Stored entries
▼▼▼

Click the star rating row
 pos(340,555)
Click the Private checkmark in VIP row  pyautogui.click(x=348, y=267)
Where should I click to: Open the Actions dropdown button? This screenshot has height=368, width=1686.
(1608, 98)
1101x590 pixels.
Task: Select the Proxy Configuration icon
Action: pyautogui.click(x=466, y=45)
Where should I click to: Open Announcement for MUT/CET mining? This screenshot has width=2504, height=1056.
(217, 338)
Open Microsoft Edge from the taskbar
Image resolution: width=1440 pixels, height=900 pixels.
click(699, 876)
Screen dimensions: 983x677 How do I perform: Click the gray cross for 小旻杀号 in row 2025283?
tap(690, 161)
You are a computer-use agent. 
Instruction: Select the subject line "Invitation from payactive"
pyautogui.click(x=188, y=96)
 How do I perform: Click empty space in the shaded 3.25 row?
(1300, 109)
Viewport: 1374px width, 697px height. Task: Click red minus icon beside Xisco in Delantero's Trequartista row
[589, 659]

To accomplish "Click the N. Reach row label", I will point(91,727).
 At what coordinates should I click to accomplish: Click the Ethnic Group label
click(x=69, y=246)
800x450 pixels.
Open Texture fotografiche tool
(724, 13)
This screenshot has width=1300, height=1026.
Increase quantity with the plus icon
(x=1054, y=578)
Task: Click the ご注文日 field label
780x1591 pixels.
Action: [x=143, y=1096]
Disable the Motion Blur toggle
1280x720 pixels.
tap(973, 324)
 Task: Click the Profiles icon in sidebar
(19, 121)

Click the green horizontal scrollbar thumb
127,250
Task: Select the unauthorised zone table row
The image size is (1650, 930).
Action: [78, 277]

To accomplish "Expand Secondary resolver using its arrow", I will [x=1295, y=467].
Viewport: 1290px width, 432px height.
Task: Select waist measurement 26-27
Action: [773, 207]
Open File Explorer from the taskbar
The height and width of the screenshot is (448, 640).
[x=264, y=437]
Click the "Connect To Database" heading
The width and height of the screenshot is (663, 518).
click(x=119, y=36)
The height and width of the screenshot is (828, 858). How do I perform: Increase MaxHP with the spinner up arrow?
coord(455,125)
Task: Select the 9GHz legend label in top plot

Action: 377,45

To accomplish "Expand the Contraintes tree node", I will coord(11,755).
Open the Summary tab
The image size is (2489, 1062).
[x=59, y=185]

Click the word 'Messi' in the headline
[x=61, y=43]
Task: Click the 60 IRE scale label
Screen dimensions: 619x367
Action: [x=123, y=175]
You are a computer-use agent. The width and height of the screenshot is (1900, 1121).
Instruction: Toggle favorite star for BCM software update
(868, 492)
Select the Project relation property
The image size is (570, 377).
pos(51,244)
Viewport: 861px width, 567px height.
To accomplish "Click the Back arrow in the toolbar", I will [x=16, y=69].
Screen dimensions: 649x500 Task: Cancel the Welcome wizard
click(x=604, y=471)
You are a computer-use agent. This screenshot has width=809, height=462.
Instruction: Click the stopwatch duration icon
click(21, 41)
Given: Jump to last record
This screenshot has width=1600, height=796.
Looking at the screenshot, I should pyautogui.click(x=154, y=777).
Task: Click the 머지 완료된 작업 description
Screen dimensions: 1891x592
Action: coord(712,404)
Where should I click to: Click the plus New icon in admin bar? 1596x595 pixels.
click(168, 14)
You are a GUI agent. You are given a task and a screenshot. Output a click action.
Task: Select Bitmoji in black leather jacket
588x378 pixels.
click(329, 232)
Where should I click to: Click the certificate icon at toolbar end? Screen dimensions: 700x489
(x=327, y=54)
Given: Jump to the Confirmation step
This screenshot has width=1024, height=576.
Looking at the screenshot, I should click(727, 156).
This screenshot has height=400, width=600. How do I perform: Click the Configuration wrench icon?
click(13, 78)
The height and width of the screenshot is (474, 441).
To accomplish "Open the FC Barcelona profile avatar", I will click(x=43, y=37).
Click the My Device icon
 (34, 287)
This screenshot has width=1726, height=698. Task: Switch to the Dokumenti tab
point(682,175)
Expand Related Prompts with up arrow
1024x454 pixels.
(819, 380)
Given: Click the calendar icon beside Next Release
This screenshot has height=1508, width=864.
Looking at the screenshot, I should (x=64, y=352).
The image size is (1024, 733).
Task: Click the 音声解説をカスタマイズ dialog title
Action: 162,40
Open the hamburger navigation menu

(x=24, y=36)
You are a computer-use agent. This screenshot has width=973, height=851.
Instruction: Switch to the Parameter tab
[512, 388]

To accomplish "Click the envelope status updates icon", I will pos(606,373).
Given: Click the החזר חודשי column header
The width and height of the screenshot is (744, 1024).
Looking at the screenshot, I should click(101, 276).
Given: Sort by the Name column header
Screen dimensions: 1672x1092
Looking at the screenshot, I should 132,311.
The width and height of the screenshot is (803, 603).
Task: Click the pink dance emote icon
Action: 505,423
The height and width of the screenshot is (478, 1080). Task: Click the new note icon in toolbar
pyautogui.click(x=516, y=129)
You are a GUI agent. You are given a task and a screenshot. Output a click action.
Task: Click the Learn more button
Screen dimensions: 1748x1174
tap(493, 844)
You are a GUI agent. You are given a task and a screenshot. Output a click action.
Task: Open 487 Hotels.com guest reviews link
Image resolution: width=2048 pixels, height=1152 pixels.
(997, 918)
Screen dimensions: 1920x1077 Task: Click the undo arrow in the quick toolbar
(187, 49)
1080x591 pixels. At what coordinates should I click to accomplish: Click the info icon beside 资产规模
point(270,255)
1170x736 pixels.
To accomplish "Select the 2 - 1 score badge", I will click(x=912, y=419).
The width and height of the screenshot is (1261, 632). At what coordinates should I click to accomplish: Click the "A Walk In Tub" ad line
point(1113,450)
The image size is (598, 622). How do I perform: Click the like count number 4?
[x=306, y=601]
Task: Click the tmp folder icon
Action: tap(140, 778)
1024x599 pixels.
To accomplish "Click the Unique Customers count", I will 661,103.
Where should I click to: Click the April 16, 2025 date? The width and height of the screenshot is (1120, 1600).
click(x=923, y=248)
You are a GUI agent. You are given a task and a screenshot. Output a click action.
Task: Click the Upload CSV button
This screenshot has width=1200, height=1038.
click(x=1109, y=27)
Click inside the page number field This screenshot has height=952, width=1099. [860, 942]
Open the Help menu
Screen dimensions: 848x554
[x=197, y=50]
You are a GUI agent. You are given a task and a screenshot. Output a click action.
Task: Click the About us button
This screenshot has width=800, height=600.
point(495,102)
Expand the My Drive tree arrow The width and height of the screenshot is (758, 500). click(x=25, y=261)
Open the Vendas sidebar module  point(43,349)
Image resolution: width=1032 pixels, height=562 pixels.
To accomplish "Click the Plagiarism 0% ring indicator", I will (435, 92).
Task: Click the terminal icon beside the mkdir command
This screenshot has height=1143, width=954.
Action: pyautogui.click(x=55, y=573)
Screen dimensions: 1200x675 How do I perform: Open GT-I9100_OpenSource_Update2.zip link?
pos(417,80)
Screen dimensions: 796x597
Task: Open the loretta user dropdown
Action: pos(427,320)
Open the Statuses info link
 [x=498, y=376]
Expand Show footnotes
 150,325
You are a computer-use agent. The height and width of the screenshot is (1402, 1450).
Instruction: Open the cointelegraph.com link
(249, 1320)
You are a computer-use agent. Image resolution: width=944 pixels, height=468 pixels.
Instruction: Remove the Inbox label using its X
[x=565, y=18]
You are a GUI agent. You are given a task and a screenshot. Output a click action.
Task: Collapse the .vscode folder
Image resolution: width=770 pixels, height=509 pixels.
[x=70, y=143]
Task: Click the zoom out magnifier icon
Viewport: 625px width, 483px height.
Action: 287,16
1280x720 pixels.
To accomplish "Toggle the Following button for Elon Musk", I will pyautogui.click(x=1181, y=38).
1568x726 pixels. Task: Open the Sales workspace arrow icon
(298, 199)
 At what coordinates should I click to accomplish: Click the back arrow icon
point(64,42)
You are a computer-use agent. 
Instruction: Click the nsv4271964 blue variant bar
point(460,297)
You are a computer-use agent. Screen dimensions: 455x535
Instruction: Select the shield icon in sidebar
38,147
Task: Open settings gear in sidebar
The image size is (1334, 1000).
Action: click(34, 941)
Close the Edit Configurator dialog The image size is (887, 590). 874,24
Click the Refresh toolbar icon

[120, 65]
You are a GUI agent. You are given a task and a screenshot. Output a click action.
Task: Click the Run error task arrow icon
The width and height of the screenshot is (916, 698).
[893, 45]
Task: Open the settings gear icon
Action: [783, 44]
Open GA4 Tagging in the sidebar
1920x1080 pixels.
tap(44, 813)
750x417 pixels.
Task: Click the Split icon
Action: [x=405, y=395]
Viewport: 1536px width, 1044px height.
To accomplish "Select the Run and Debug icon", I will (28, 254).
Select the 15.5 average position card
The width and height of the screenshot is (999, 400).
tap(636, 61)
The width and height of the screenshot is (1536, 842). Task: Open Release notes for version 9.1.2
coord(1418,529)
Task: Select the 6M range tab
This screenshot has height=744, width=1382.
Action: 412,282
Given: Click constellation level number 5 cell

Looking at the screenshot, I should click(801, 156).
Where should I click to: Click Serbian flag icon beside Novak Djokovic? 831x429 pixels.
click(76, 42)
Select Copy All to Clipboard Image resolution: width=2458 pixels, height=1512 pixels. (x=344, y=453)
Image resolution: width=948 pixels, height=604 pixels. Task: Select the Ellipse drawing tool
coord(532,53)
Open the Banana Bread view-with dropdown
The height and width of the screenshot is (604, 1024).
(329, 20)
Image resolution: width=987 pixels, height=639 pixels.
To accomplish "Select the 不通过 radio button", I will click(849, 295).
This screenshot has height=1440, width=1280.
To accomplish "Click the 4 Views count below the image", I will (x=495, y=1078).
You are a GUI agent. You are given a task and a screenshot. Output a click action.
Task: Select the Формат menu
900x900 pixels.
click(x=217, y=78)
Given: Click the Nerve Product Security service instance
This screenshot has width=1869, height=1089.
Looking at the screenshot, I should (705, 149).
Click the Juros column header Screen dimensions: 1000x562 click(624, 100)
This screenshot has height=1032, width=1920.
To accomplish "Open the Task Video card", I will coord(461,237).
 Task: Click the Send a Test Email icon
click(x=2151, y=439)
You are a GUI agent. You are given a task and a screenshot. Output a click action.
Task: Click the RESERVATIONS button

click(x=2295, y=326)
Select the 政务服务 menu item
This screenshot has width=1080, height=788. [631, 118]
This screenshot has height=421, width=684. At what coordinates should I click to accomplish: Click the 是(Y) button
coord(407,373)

▲▲▲

■ WORK ITEM ■
Please return every line of the records that contains the word "computer".

■ REPLY TO THE EXERCISE ■
You are a computer-use agent. 
You are a computer-use agent. The width and height of the screenshot is (1900, 1121).
You are a computer-use agent. This screenshot has width=809, height=462.
You are a computer-use agent. This screenshot has width=973, height=851.
You are a computer-use agent. The height and width of the screenshot is (1402, 1450).
You are a computer-use agent. Image resolution: width=944 pixels, height=468 pixels.
You are a computer-use agent. 
You are a computer-use agent. Screen dimensions: 455x535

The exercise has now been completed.